[TASK PROMPT] Please return only the lines from the one holding "Task: Click WechatNativeController" through the one holding "Task: Click the 2 Div Fibro label", exactly as they appear in the records below, both ends included.

[Records from a data source]
▶
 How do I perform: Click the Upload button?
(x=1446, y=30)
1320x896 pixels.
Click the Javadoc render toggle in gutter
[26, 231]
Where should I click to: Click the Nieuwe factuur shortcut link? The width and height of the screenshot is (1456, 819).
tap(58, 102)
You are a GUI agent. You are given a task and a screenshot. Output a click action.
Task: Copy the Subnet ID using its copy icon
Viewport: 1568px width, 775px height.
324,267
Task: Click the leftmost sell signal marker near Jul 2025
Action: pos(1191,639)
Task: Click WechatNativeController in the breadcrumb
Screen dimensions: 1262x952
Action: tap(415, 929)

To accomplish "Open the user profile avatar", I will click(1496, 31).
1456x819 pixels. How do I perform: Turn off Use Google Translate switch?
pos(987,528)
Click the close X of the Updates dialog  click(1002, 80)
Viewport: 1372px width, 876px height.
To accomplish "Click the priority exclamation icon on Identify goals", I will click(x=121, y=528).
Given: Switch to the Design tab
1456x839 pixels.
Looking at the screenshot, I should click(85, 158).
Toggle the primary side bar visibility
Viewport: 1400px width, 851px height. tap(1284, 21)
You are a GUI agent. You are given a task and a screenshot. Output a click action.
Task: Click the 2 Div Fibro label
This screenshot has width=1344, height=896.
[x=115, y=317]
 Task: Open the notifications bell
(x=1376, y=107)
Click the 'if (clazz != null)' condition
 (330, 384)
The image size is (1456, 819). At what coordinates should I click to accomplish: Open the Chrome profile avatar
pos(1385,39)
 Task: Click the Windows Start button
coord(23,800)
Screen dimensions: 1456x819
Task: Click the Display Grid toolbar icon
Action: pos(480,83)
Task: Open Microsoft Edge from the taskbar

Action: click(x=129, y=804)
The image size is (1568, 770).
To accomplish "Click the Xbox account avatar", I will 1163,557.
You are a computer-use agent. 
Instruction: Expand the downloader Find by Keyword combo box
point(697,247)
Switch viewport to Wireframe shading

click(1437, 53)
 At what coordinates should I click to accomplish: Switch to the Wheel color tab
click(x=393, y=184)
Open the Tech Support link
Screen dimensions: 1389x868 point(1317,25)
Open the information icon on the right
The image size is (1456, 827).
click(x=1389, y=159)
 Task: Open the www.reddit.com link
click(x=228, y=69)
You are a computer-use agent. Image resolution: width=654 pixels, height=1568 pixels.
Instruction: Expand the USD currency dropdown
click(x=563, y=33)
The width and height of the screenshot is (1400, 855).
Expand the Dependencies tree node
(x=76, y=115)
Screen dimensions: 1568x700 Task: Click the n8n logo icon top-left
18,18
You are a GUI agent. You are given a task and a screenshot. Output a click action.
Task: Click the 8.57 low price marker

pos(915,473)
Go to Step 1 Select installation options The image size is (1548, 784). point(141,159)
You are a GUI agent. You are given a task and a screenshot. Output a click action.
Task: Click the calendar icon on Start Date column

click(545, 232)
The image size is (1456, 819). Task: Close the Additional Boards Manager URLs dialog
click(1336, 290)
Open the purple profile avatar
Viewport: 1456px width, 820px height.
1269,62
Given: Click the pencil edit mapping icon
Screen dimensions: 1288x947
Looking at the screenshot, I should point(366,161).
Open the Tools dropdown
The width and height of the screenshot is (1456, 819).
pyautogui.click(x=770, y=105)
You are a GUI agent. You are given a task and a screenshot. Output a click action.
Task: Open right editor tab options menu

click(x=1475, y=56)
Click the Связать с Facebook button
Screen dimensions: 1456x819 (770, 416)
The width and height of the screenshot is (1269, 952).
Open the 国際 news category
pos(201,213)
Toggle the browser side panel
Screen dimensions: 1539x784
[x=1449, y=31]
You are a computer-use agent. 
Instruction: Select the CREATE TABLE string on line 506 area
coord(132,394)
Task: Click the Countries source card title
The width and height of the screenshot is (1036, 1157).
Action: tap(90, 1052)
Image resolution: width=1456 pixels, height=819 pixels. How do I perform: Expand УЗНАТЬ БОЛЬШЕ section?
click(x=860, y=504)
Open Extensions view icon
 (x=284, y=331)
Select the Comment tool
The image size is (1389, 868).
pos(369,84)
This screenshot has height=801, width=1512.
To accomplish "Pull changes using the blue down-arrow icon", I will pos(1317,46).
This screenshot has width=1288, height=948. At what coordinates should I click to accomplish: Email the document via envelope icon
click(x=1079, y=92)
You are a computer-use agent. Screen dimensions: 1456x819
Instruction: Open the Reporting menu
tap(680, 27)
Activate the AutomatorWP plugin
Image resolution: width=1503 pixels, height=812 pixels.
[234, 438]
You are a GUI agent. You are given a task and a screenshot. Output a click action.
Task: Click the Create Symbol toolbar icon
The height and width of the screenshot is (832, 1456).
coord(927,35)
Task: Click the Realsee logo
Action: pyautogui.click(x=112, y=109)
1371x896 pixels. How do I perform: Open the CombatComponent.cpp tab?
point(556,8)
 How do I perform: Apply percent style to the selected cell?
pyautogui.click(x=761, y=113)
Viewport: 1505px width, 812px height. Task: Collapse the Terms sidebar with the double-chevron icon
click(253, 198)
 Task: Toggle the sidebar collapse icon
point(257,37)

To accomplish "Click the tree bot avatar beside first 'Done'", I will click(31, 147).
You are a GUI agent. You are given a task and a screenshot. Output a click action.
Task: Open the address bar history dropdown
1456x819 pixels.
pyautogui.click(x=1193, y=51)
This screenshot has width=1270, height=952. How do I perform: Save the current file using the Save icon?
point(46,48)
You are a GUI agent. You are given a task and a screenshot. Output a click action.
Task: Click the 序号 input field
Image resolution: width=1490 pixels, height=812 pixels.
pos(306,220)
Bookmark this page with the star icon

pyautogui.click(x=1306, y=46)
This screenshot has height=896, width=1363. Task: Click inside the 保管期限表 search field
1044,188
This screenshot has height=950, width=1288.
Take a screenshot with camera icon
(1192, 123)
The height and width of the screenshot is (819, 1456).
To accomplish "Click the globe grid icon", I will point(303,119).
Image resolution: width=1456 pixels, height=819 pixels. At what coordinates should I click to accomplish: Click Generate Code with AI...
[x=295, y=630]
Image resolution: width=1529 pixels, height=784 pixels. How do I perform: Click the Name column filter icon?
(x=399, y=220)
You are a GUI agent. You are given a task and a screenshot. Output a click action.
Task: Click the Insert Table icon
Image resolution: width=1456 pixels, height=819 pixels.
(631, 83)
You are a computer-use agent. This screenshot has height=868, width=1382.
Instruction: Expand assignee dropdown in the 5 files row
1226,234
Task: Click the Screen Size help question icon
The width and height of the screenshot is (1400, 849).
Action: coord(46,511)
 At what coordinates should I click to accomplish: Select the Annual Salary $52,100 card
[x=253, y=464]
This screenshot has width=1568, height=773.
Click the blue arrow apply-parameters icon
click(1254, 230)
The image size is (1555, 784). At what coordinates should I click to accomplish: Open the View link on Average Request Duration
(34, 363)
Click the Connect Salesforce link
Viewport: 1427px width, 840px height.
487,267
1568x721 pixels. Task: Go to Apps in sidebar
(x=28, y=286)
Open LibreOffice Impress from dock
◀
[RESPONSE TO THE TASK]
Task: Click WechatNativeController in the breadcrumb
Screen dimensions: 1262x952
Action: tap(415, 929)

To accomplish "Open the user profile avatar", I will click(1496, 31).
1456x819 pixels. How do I perform: Turn off Use Google Translate switch?
pos(987,528)
Click the close X of the Updates dialog  click(1002, 80)
Viewport: 1372px width, 876px height.
To accomplish "Click the priority exclamation icon on Identify goals", I will click(x=121, y=528).
Given: Switch to the Design tab
1456x839 pixels.
Looking at the screenshot, I should click(85, 158).
Toggle the primary side bar visibility
Viewport: 1400px width, 851px height. tap(1284, 21)
You are a GUI agent. You are given a task and a screenshot. Output a click action.
Task: Click the 2 Div Fibro label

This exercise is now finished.